RECORDED INFORMATION:
★ ★ ★ ★ ★ ★ ★
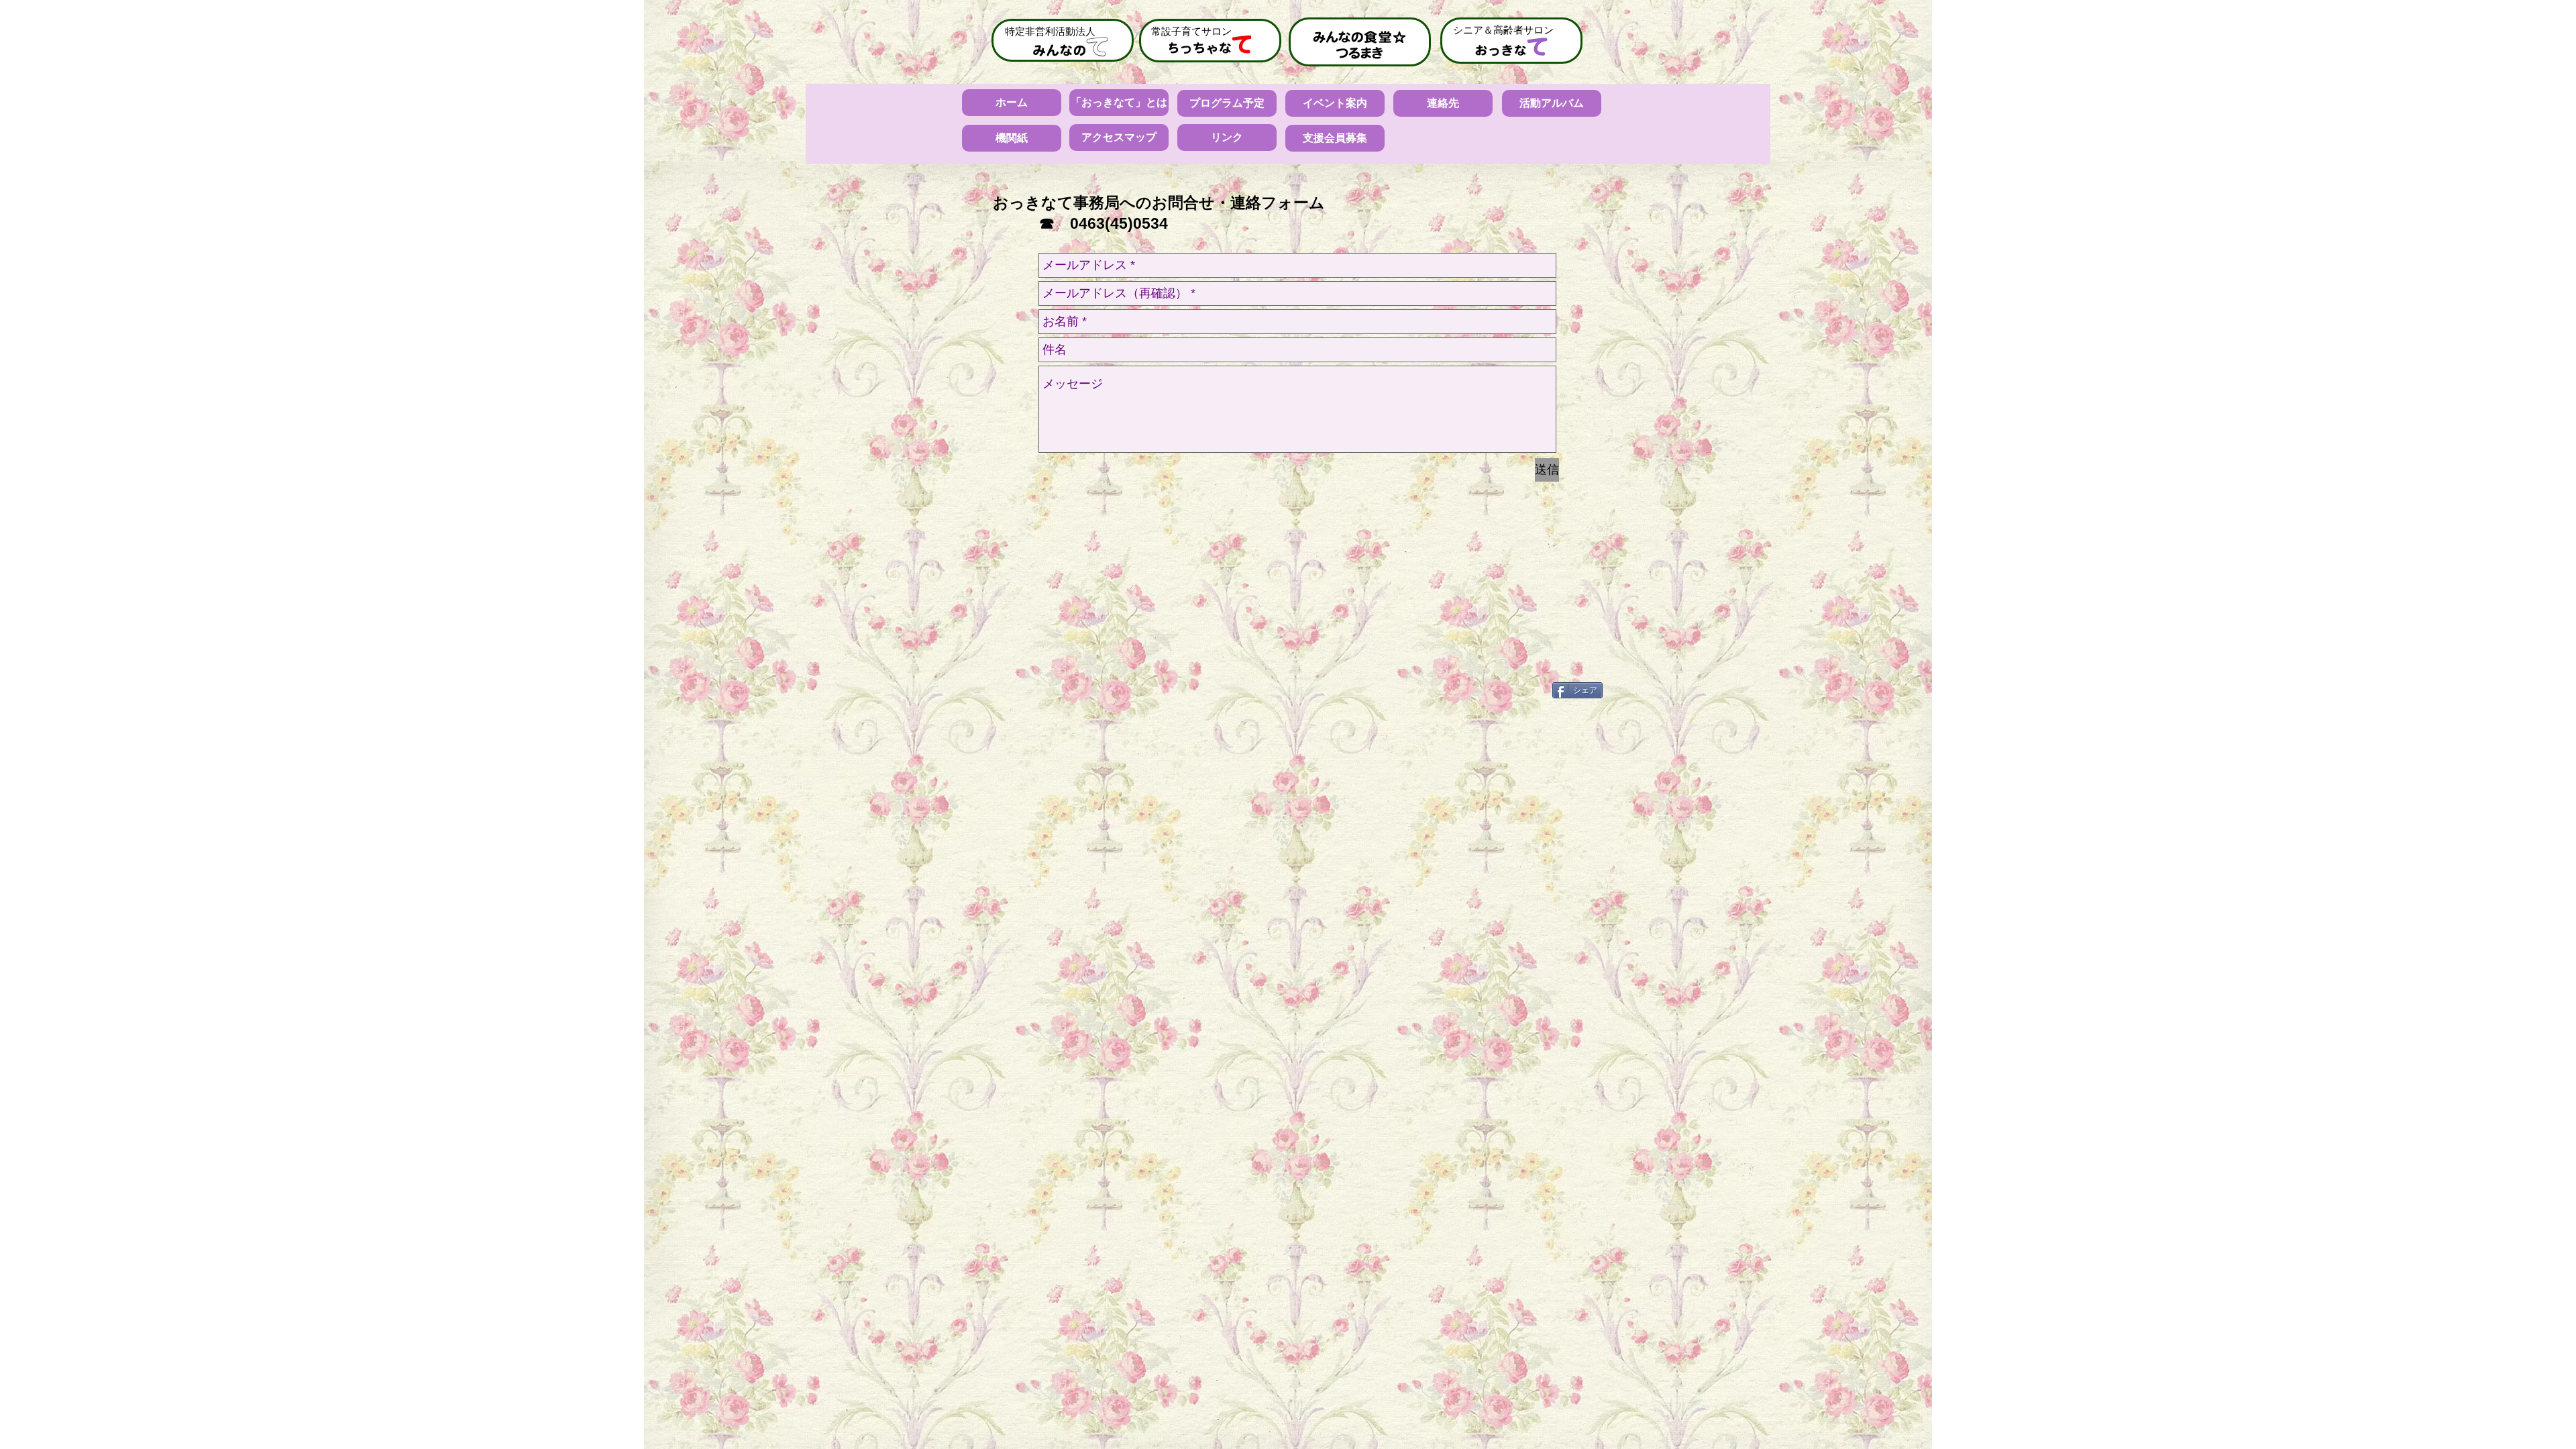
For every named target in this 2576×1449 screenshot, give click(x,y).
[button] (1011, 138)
★ ★ ★ ★ ★ ★ ★
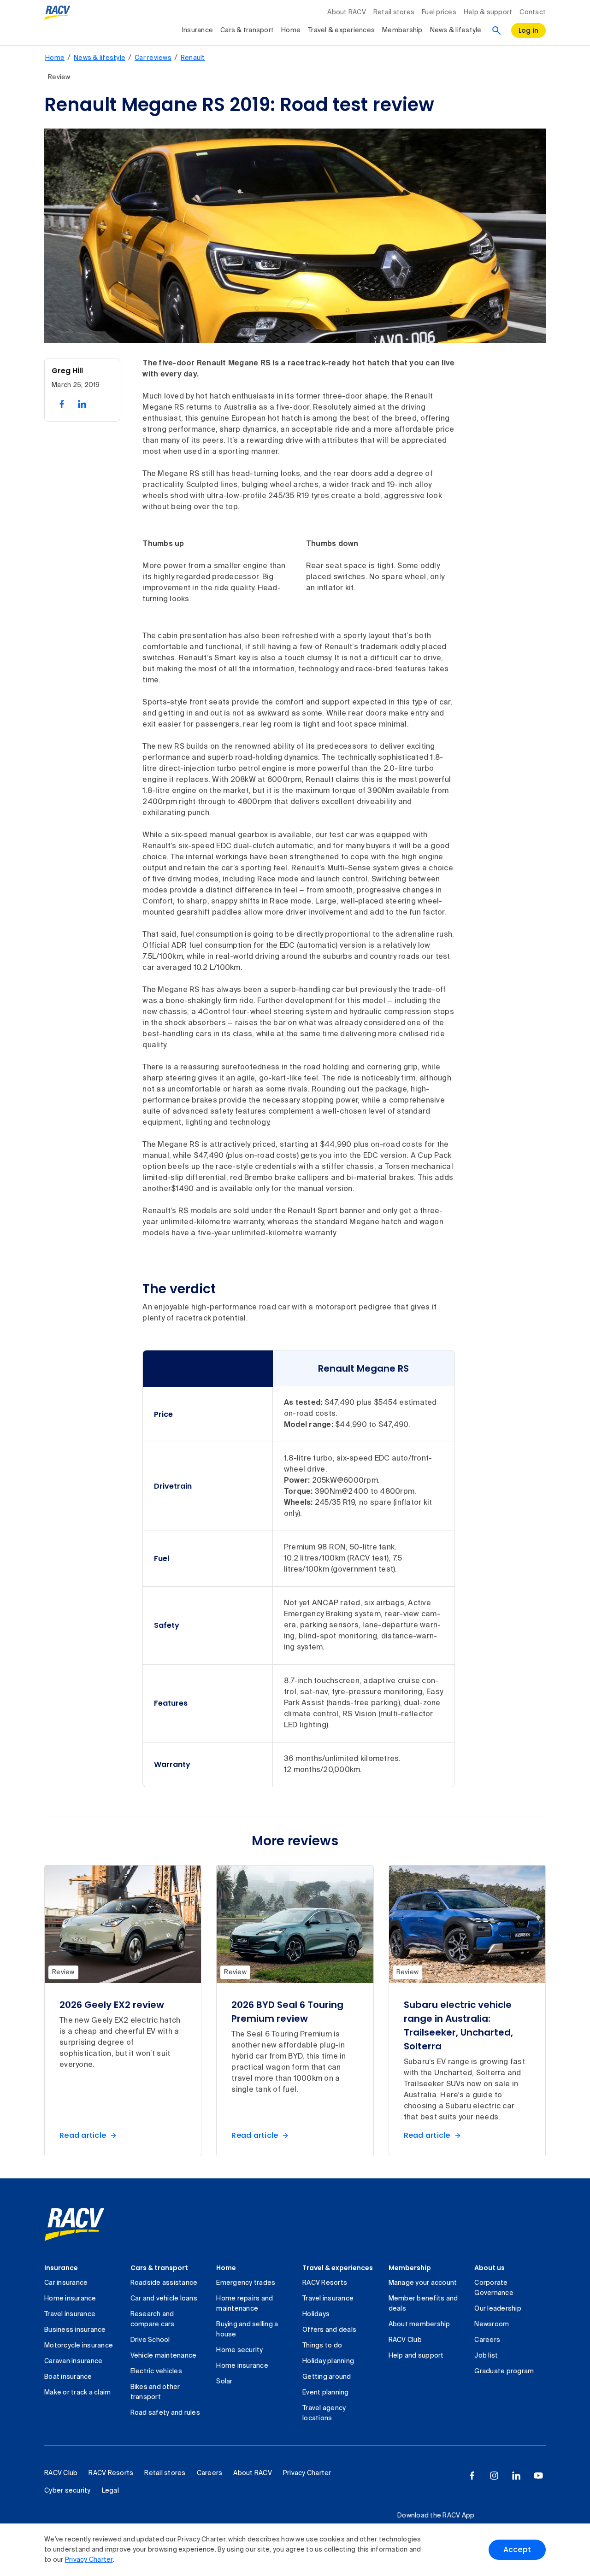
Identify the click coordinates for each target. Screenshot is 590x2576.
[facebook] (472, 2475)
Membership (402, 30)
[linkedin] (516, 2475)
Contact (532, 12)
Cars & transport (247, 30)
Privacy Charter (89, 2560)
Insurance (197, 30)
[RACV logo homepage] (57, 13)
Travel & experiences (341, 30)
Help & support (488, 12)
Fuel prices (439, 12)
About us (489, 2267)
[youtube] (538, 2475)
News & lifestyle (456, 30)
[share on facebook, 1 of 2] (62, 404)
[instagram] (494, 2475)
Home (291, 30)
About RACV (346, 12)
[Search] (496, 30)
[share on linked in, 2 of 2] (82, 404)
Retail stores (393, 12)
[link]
★ ★ ★ ★ ★ ★ ★
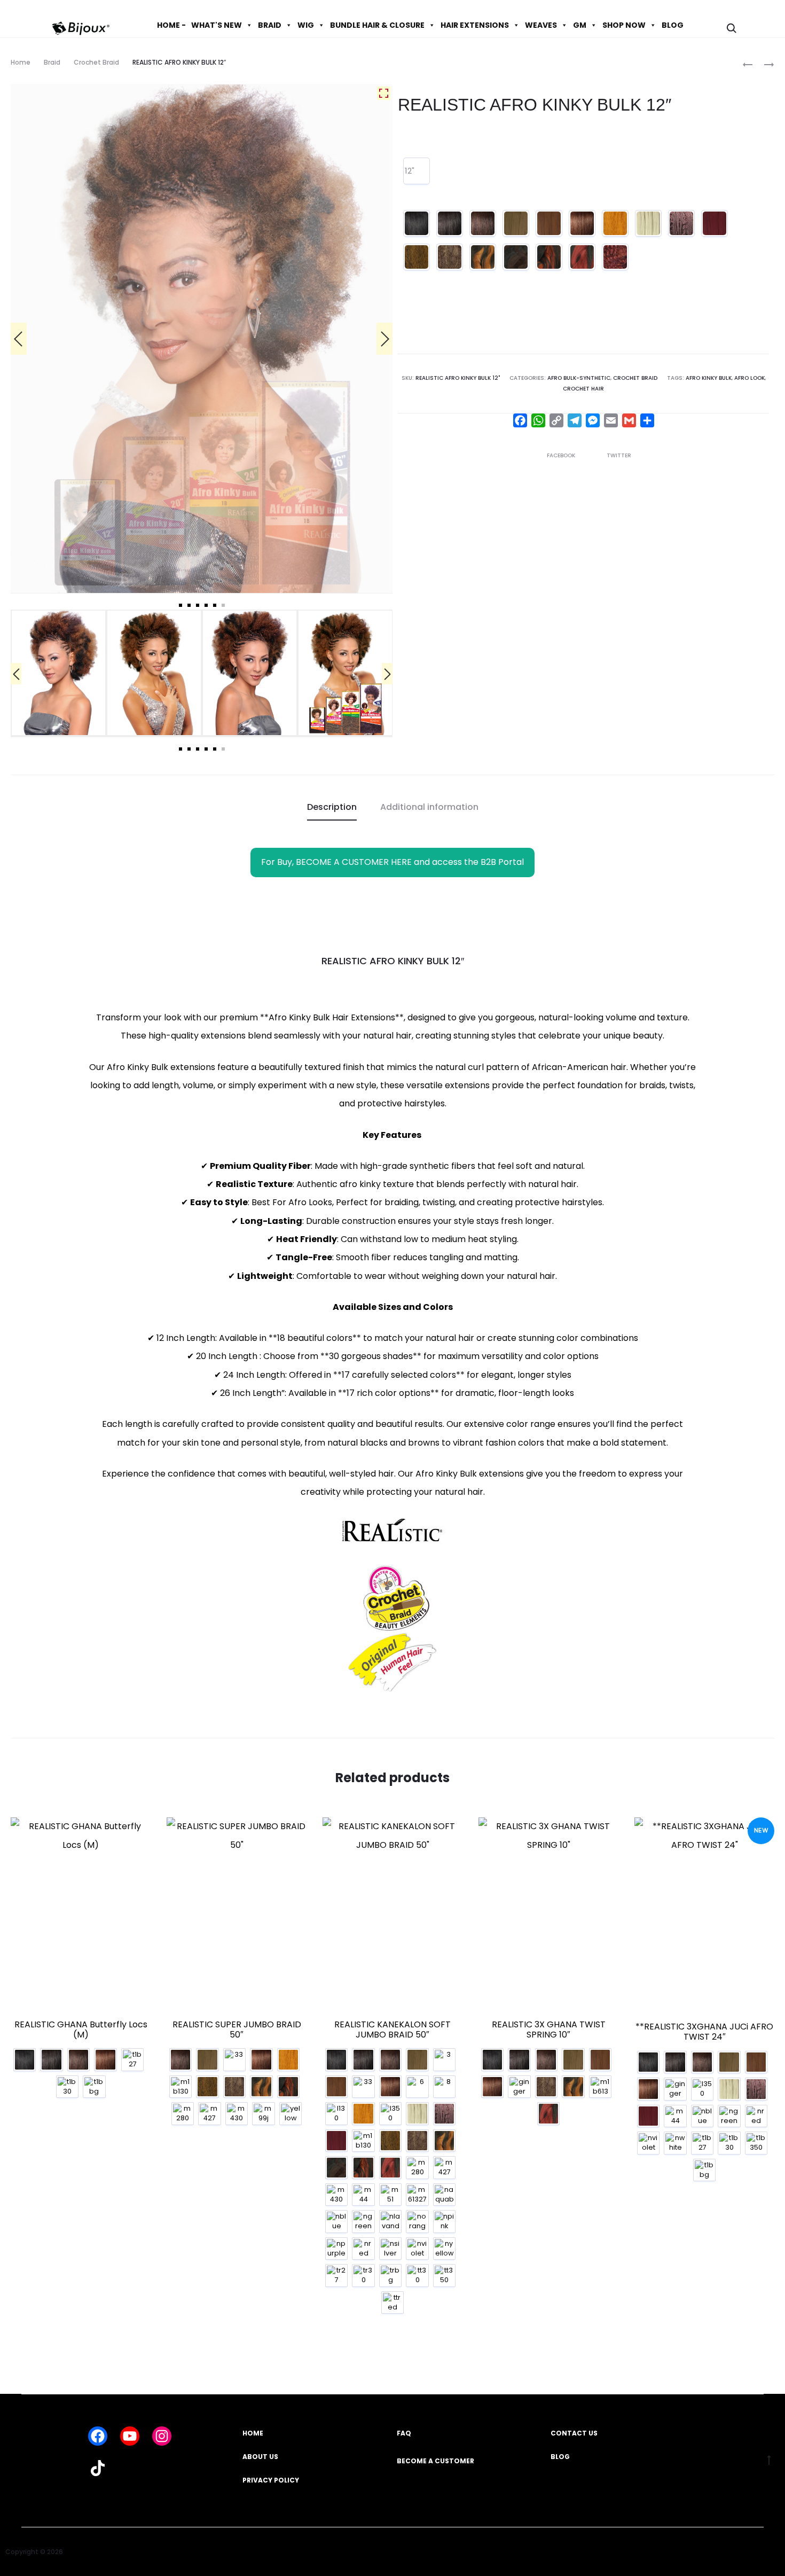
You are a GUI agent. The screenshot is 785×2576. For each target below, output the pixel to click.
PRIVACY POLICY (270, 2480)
★ ★ ★ ★ ★ ★ ★
TRY IT: From the records above, copy only the lines starting with the line that holds "For every named" and going on through the line that holds "[button] (1011, 138)", exactly as written.

RESPONSE BOX:
For every named target in this 2576×1449 screenshot, give click(x,y).
[button] (1011, 138)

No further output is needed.